**WRITTEN REQUEST:**
Extract each of the lines below that contains the word "resolution".

(Records from a data source)
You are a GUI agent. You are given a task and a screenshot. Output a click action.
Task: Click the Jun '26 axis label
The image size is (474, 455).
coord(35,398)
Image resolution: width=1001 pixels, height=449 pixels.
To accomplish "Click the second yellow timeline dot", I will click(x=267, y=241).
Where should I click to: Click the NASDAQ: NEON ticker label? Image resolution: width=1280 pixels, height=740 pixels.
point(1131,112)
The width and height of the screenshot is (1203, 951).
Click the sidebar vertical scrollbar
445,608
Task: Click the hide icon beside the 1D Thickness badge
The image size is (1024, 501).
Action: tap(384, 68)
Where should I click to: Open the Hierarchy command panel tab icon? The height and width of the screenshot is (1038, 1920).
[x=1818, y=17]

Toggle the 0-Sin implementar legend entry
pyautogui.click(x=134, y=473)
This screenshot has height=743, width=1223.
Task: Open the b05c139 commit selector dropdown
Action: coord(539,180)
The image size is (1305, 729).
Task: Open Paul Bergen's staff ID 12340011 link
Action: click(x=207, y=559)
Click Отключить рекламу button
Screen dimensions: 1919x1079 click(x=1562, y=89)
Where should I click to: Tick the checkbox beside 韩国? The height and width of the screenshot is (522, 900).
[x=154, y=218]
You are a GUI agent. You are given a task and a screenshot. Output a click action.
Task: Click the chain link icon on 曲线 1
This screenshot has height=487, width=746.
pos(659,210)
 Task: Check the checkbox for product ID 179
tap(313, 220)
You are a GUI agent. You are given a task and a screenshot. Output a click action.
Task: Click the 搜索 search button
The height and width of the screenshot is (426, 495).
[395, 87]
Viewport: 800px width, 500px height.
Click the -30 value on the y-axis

**THE ANSWER:**
Image resolution: width=1001 pixels, height=449 pixels.
Where should I click to: Click the NASDAQ: NEON ticker label? Image resolution: width=1280 pixels, height=740 pixels.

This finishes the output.